• [Dettagli esercizio] Scrivi il seguito del testo sull'annullamento del provvedimento amministrativo, riprendendo subito dopo la sua ultima frase.

• [Testo mostrato]
━━━━━━━━━━━━━━━━━━━━
In generale, l’amministrazione può procedere all’annullamento d’ufficio del provvedimento amministrativo sia per vizi di natura procedimentale, che sostanziale. In egual modo, il privato cittadino, danneggiato dall'attività amministrativa, può procedere all'impugnazione del provvedimento amministrativo. In particolare, egli, in qualità di controinteressato, è titolare di un interesse di stampo procedimentale art. 100 del c.p.c., finalizzato alla tutela del proprio interesse legittimo di natura sostanziale all'annullamento del provvedimento amministrativo, emanato a favore del soggetto titolare. L'azione di annullamento è esperibile dinanzi al giudice amministrativo, qualora quest'ultimo sia perfezionato in violazione di legge, eccesso di potere, ovvero in stato di incompetenza art. 21 octies della legge sul proc. amministrativo.
━━━━━━━━━━━━━━━━━━━━
• [Righe fornite]

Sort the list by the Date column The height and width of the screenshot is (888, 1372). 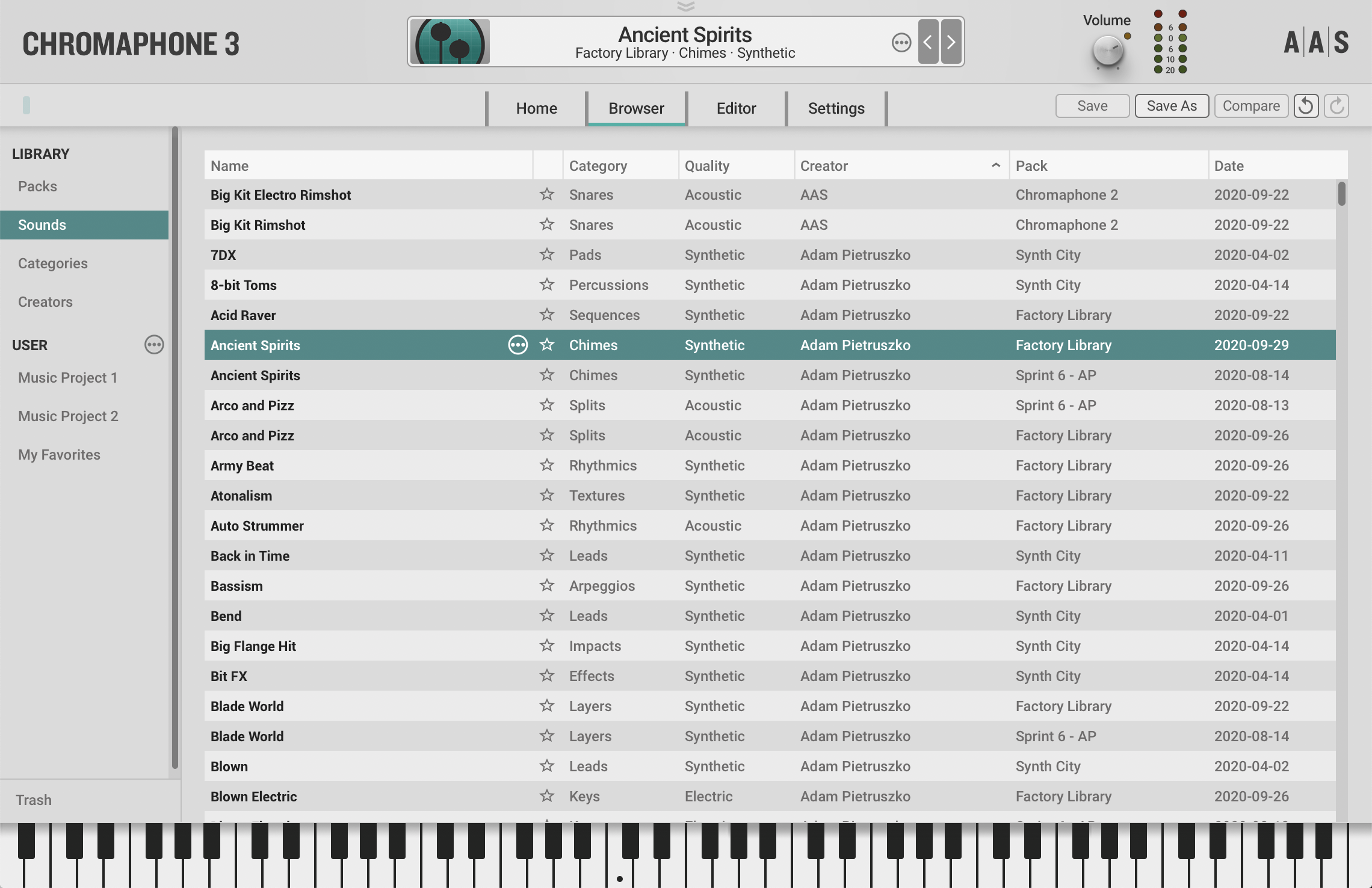click(1228, 165)
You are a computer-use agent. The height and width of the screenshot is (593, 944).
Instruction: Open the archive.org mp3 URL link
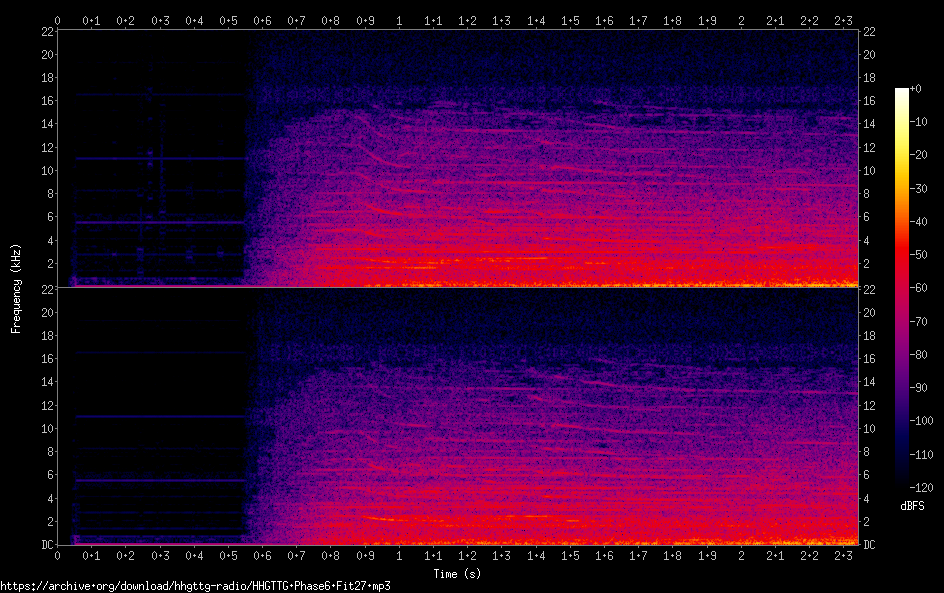[x=195, y=586]
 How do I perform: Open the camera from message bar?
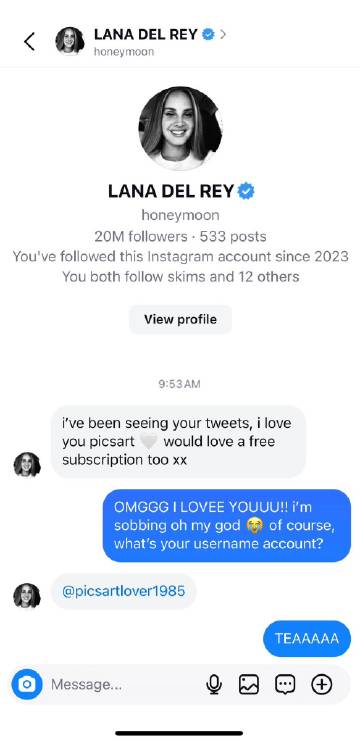click(x=27, y=684)
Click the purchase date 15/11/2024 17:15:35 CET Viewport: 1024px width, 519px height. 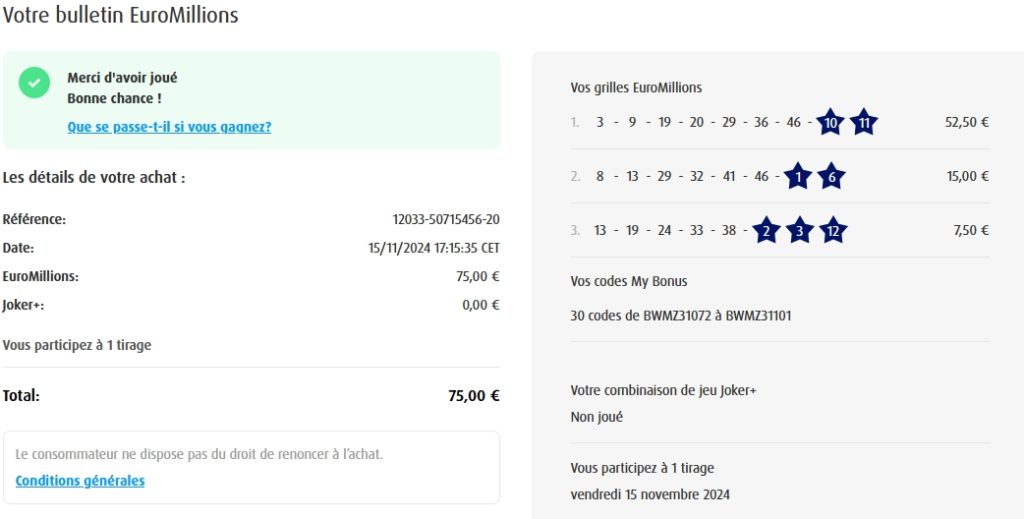point(434,248)
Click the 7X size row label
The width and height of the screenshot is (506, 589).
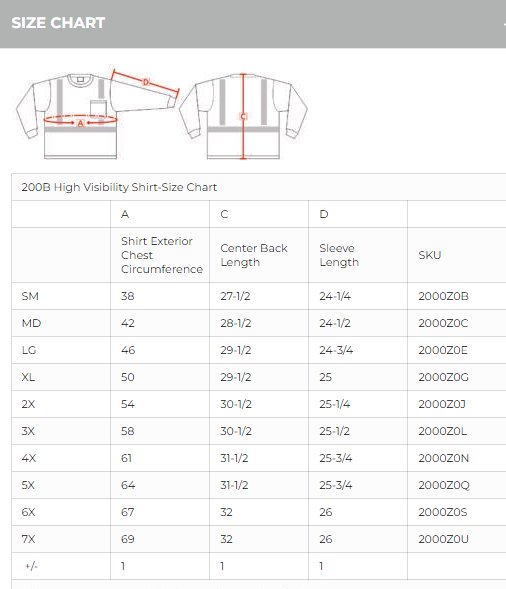click(x=28, y=539)
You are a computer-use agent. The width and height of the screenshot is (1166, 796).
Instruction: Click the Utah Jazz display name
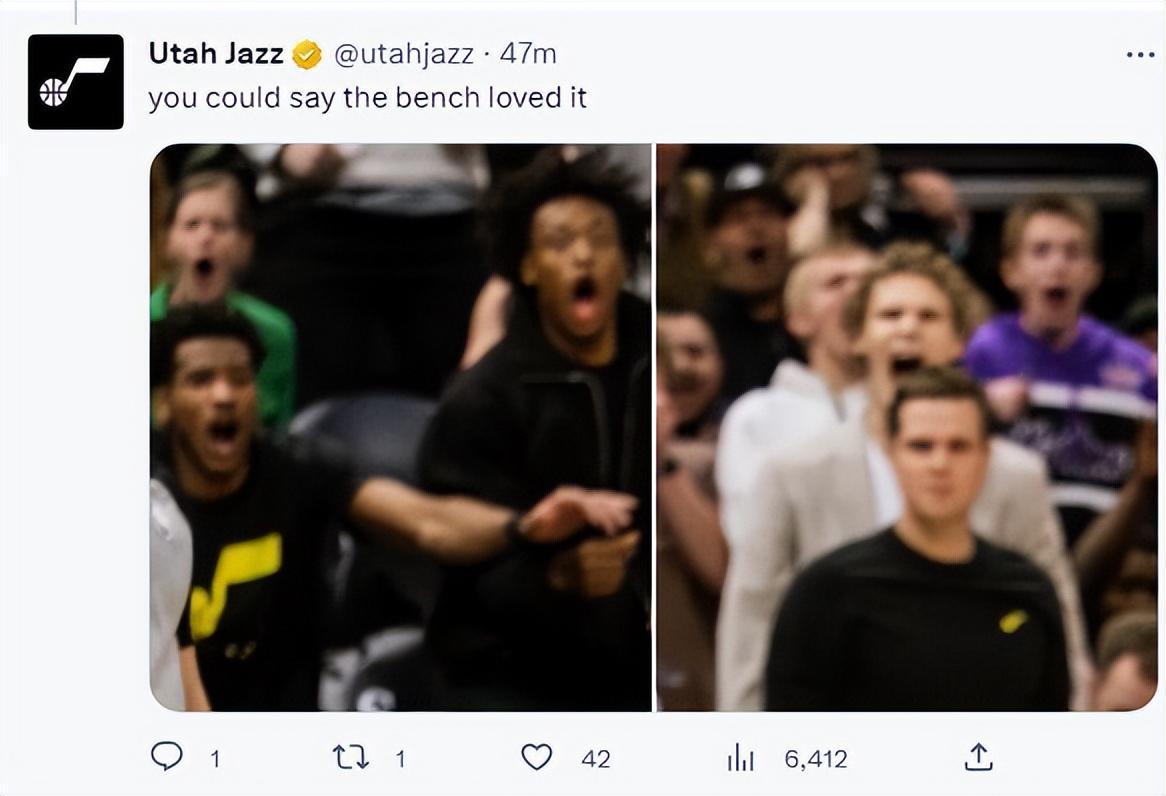(x=216, y=54)
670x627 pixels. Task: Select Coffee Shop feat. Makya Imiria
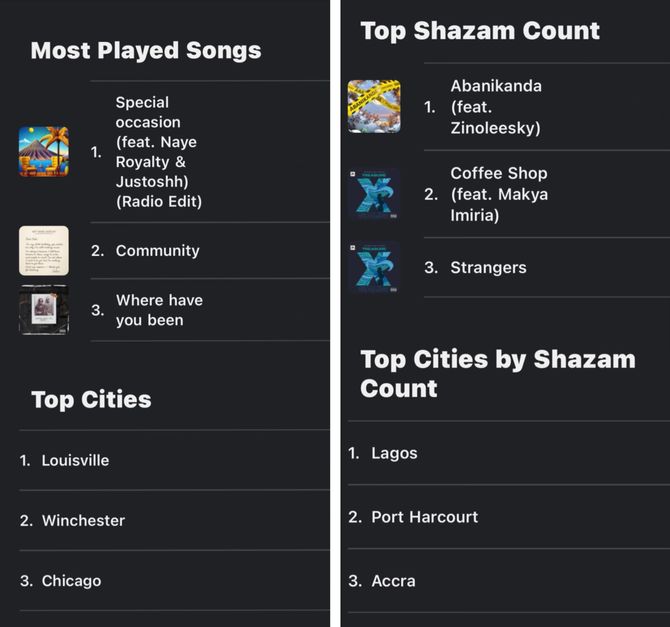[x=499, y=194]
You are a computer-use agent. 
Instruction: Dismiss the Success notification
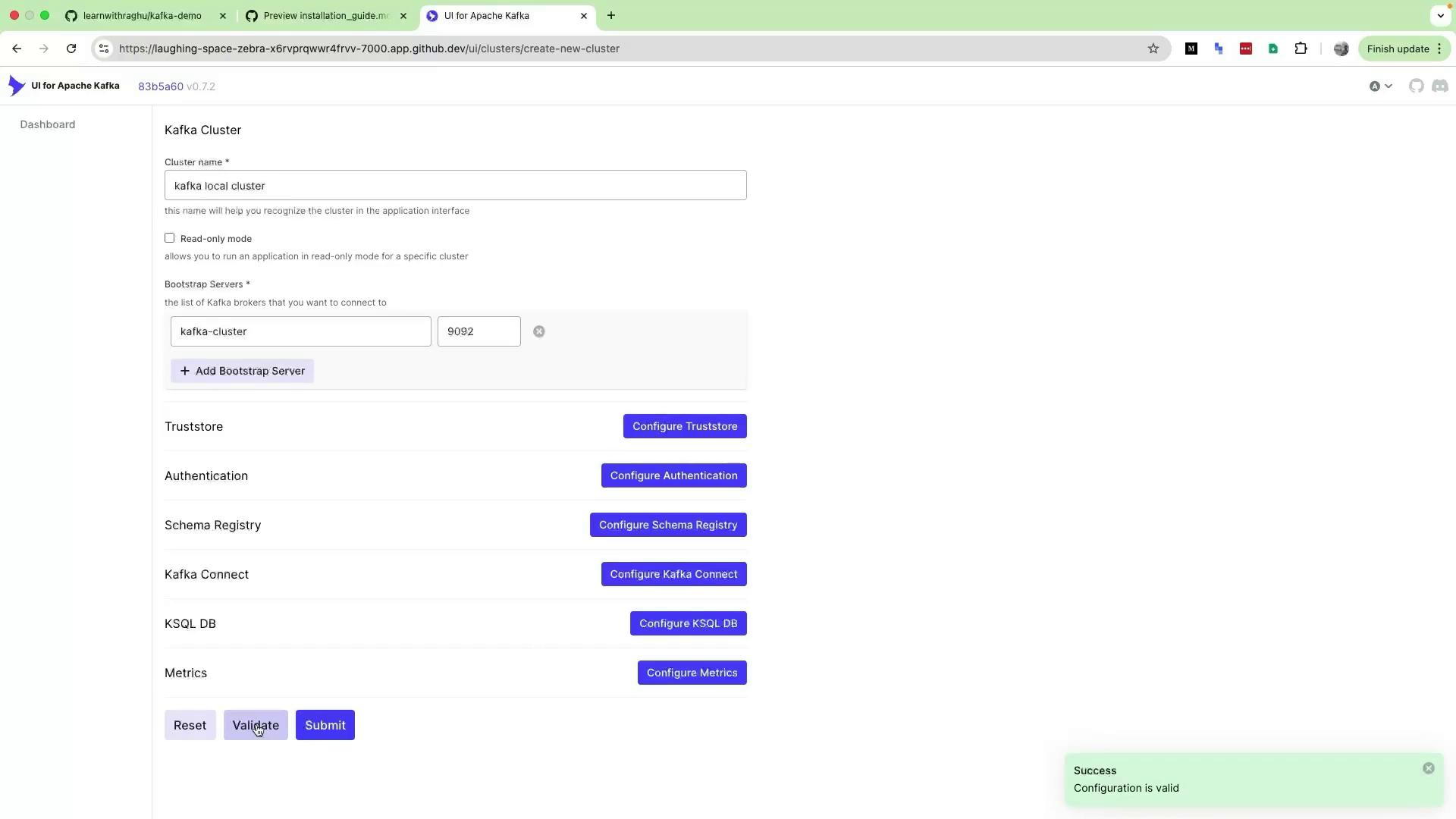pyautogui.click(x=1428, y=769)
━━━━━━━━━━━━━━━━━━━━
• [Risposta]
A seguito di annullamento di un provvedimento amministrativo favorevole, d'ufficio (da parte della P.A. con il mezzo dell'autotutela) o su istanza di parte, il il soggetto privato destinatario dello stesso può agire giudizialmente, al fine di richiedere il risarcimento del danno alla P.A.: è quanto statuito all’interno delle sentenze dell’Adunanza Plenaria n. 19, 20 e 21 del 2021, ove si precisa che, in materia di danno da provvedimento favorevole, e poi annullato, la giurisdizione è affidata al Giudice amministrativo, essendo l’attività provvedimentale strettamente legata all’esercizio del pubblico potere.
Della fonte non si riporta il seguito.